Rocketing electricity bills now dropping onto doormats are spurring the fastest deployment of solar generation since the technology’s mass subsidies ended three years ago, leaders of the UK industry claim.

Britain’s generating capacity from clean photovoltaics now exceeds 15GW, nearly four times the peak output of the nation’s largest power station, Drax, according to stats released by trade lobbyists SolarEnergyUK.

Six years ago, panels on UK roofs and fields could make only 11.1 GW at peak.

New PV installations totalling 0.56GW in 2022’s first six months beat deployments for all twelve months of 2021, the lobbyists report.

Such pace puts solar on track to notch up over 1GW of new capacity in 2022 alone, expanding at speeds last seen six years ago, in the rush as the Feed-in Tariff (FiT) support closed to new registrations.

Homes and blocks of flats added 0.16GW of new capacity in 2022’s six months to June, beating the 0.15GW sparked up in all of 2021.  On a quarterly basis, domestic installation has quickened almost threefold year-on-year.

Topping out factories and warehouses, a total of 0.97GW was installed between April and this month. That pace was last seen only in early 2019’s frenzy, as landlords raced to claim twenty years of FiT support, now no longer available.  The amount installed during 2022’s first half, 0.19GW, is close to the 0.22GW slid and bolted onto big roofs during the whole of 2021.

Deployment on roofs reflects what installers claim is unshaken public enthusiasm for reliable, inexpensive, decarbonising solar power, while also being driven by concerns over energy bills.

Ground-mounted PV advances even faster.  Solar farms gained 0.14GW of capacity in the three months to July 2022, almost triple the same quarter last year.  Grid connections totalling 0.2GW so far in 2022 indicate this year will set new records.

Deuce! Advantage solar called

For the first time, supply chain chokepoints have pushed costs of panel sourcing and installation higher, outpacing even the technology’s growing efficiencies.  Even so, solar’s investment attraction remains undimmed.

For home and warehouse roofs, buyers’ costs of sourcing and installing kit is outpacing inflation.

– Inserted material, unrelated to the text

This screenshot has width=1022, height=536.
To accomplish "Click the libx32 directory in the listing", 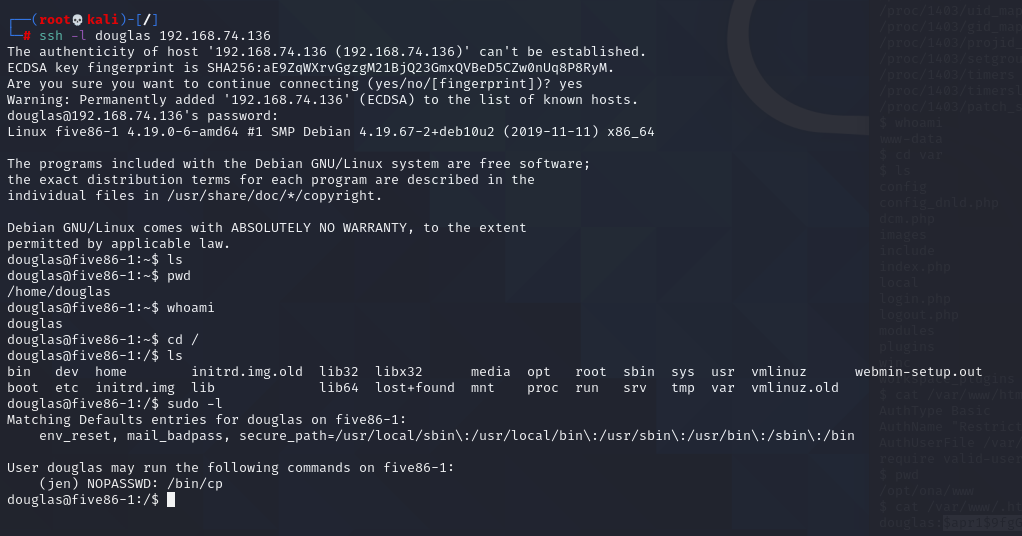I will click(x=399, y=372).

Unit prices per kilowatt installed have risen by as much as 15% in twelve months, up from about £1,510 per kilowatt installed for a home-scale project smaller than 5kWp, and reaching around £1,684 per kWp installed this year.

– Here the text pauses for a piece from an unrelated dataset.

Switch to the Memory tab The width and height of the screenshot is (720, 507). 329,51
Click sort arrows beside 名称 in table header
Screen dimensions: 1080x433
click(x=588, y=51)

But industry insiders say sourcing costs alone make a misleading benchmark.  As the cost of power purchased from the grid has increased by 50% since last year, solar’s relative advantage has only increased.

“Rooftop solar power is as good an investment as it has ever been”, Chris Hewett, Solar Energy UK’ chief executive asserted.

“The broader crisis in fossil-fuelled energy means that this is true even though rooftop solar’s ten-year price decline appears to have halted”.

“Overall, our assessment remains positive: Solar Energy UK’s Lighting the Way forecast showed the UK could – and needs – to deploy 15GW of rooftop solar by 2030 – and we are heading in the right direction,” Hewett said. [3]

“In a time of economic crisis, this is cheap, clean, home-grown energy, providing lower bills, secure jobs and getting Britain off the hook of Russian gas,” he added.

Dr Finlay Colville, head of market intelligence at Solar Media, crunched the industry’s latest numbers.

Coville commented: “(Solar’s) outlook is extremely positive, with pipelines growing each quarter, coupled with the 2GW of utility-scale sites recently successful in the CfD Round 4 auction. New solar deployment in the UK during 2022 is set to comfortably exceed the 1GW level for the first time since 2016 when government incentives were in place”.